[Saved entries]
-- -- --

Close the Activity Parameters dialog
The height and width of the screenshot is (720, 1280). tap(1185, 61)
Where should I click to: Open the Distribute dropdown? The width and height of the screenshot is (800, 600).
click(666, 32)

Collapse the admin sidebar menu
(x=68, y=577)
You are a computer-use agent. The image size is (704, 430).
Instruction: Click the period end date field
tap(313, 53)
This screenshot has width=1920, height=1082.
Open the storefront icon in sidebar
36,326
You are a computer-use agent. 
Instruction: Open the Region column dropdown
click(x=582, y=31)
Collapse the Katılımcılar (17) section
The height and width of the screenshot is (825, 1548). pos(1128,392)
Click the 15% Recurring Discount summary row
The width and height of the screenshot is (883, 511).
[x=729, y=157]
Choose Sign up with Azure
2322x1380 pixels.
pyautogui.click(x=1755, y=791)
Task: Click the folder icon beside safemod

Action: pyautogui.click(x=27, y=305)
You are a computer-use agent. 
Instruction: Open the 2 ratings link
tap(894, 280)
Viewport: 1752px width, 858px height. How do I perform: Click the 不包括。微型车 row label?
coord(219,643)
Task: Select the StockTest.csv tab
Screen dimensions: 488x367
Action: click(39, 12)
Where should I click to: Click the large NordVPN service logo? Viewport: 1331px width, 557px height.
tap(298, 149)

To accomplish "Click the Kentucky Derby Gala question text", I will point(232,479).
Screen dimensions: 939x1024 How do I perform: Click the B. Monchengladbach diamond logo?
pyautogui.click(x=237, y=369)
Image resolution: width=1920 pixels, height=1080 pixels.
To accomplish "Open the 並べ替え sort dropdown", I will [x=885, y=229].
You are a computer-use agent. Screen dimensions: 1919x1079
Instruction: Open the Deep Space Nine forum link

-- -- --

Instruction:
Rewrite all of the lines above, substituting "Command" for every occurrence of "Instruction" and leaving everything else unchanged.

Exercise response:
Close the Activity Parameters dialog
The height and width of the screenshot is (720, 1280). tap(1185, 61)
Where should I click to: Open the Distribute dropdown? The width and height of the screenshot is (800, 600).
click(666, 32)

Collapse the admin sidebar menu
(x=68, y=577)
You are a computer-use agent. The image size is (704, 430).
Command: Click the period end date field
tap(313, 53)
This screenshot has width=1920, height=1082.
Open the storefront icon in sidebar
36,326
You are a computer-use agent. 
Command: Open the Region column dropdown
click(x=582, y=31)
Collapse the Katılımcılar (17) section
The height and width of the screenshot is (825, 1548). pos(1128,392)
Click the 15% Recurring Discount summary row
The width and height of the screenshot is (883, 511).
[x=729, y=157]
Choose Sign up with Azure
2322x1380 pixels.
pyautogui.click(x=1755, y=791)
Task: Click the folder icon beside safemod

Action: pyautogui.click(x=27, y=305)
You are a computer-use agent. 
Command: Open the 2 ratings link
tap(894, 280)
Viewport: 1752px width, 858px height. How do I perform: Click the 不包括。微型车 row label?
coord(219,643)
Task: Select the StockTest.csv tab
Screen dimensions: 488x367
Action: click(39, 12)
Where should I click to: Click the large NordVPN service logo? Viewport: 1331px width, 557px height.
tap(298, 149)

To accomplish "Click the Kentucky Derby Gala question text", I will point(232,479).
Screen dimensions: 939x1024 How do I perform: Click the B. Monchengladbach diamond logo?
pyautogui.click(x=237, y=369)
Image resolution: width=1920 pixels, height=1080 pixels.
To accomplish "Open the 並べ替え sort dropdown", I will [x=885, y=229].
You are a computer-use agent. Screen dimensions: 1919x1079
Command: Open the Deep Space Nine forum link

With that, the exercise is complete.